Hep kazananlar ve hep kaybedenler!..
Küresel düzeyde risklerden kaçınma eğiliminin güçlenmesini ve kırılganlığın artmasını engellemek adına üretilen bilgi kirliliği sistemik riski tehlikeli boyutlara tırmandırmaya devam ediyor. Zira sistem ile büyük çoğunluk arasındaki çıkar uyumunun çatışmaya dönüşmesi önlenemiyor ve istikrarsızlık potansiyeli büyüyor. Geçtiğimiz hafta içinde ABD kökenli iki yatırım bankasının eski çalışanlarından gelen ifşaatlar bardağın taşmak üzere olduğuna işaret ediyor. Dile getirilen olumsuzluğun, küreselleşme denilen kuralsızlığın, bir sonucu olduğunu dikkate almak, bugün çözüm diye uygulamaya konulan yaklaşımların söz konusu çıkar çatışmasını daha yüksek boyutlara çıkardığını hesaba katmak gerekiyor. Günü kurtarmak adına sorunların ağırlaşmasına izin verilmesi olumlu düşünmeyi imkansız hale getiriyor.

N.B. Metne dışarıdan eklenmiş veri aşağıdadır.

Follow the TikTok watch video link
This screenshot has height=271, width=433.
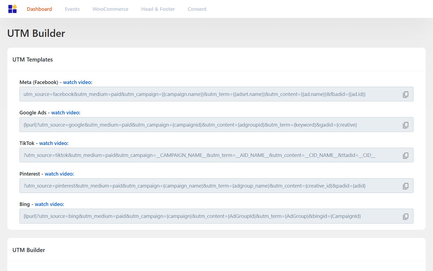(54, 143)
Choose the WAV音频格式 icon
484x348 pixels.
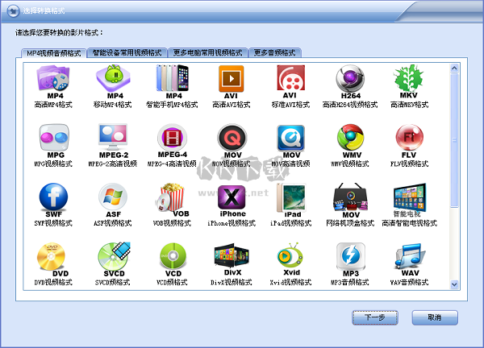(409, 257)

Bireysel düzeyde büyük çoğunluğun ve üretimin çok büyük kısmını gerçekleştiren küçük ve orta boy işletmelerin gelirleri azalırken borçları artıyorsa işler iyi gitmiyordur; aksi yöndeki tüm söylemler koca bir yalandan başka bir şey değildir. Ayakta duramayacak hale gelmiş bir sistemi iyiymiş gibi göstermek adına her yolu kullanmak, büyük çoğunluğu suistimal etmek, onları köleleştirmeye çalışmaktır; binilen dalı kesme gafletidir. Ağırlaşan sorunlar hem alacaklılar ve açgözlüler ile halk yığınları arasındaki çatışmayı büyütmüş hem de devlet iradelerini taraf değiştirmeye zorlamıştır. Bu durumda sormak gerekiyor millet mi devlet içindir, yoksa devlet mi millet içindir? Eğer küreselleşme devletleri alacaklıların ve açgözlülerin safına geçmeye zorladı ise demokrasiden veya serbest piyasa anlayışından bahsetmek mümkün müdür? İşte Goldman Sachs ve JP Morgan çalışanlarından gelen itiraflar bu büyük resim içinde anlamlı bir görüntü oluşturuyor.

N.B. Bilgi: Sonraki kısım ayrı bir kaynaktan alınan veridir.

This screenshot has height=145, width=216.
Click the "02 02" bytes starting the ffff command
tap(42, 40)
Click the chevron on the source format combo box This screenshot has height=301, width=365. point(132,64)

İyice karmaşık hale getirilmiş ve kuralsızlaşmış sistem içinde müşterileri risk almaya ikna edecek vaatler ile inek gibi sağar, bunun gerçekleşmesine izin verenlerle birlikte hasılayı paylaşırsınız. Nasıl olsa bu olumsuzluğa ortak olanlar suç ortağı haline gelmiştir ve gerçekleri haykırmak kimsenin işine gelmez... Siyasiler bürokrasi ve düzenleyici kurumlar, medya gibi unsurlar da bu şer ortaklığına dahil edilince sırtınız yere gelmez. Ekonomi büyümese bile büyüyor gibi gösterilir, merkez bankaları bu şer ortaklığını sistemin kendisi olarak görmeye başlayacağı için onları desteklemek için ne gerekiyorsa yapar, kağıt üzerindeki kurallar onlara uygulanmaz... Bu işleyişi bilenler ya çok yüksek primlerle ya da caydırıcı tehditler ile susmaya ikna edilir. Kazara ortaklardan birinin çalışanı konuşur ve kral çıplak der ise ya başkalarının duyması engellenir ya da gereği yapılıyormuş gibi yapılarak yola devam edilir! Sürdürülebilir olmayan bu oyunda tehlikeli sınırlara yaklaşılınca gemiyi terk etmeye, gerçeği öğrenen geniş kesimlerin nefretinden kaçınmaya çalışanların sayısı artmaya başlar... Bu aşamadan sonra kendini sistem olarak tanımlayanların sessizlik yasası bozulmaya, teşvik ve tehditler işe yaramamaya başlar... Gündem yaratanların gündem olmaya başlaması çok tehlikelidir? Görüntüyü farklılaştırmak ve eski günlerine dönmek adına yapamayacakları şey yoktur!.. En büyük zaafları açgözlülükleri ve birbirlerine karşı güvensizlikleridir... Enflasyon baskısından, talep daralmasından veya geniş kesimlerin uyanmaya başlamasından çok korkarlar; fakat eninde sonunda büyük zaafları nedeniyle kendi korkularını gerçeği dönüştürmeyi başarır ve bir gün hortlamak üzere kendi sonlarını hazırlarlar. Küresel düzeyde tüm finansal akımların, medyanın siyasi iradeler kanalı ile güvenlik güçlerinin kendi kontrollerinde olması sonucu değiştiremez. Sağacak inek kalmayınca veya elde edilen süt onlara yetmemeye başlayınca güçleri tükenme eğilimine girer.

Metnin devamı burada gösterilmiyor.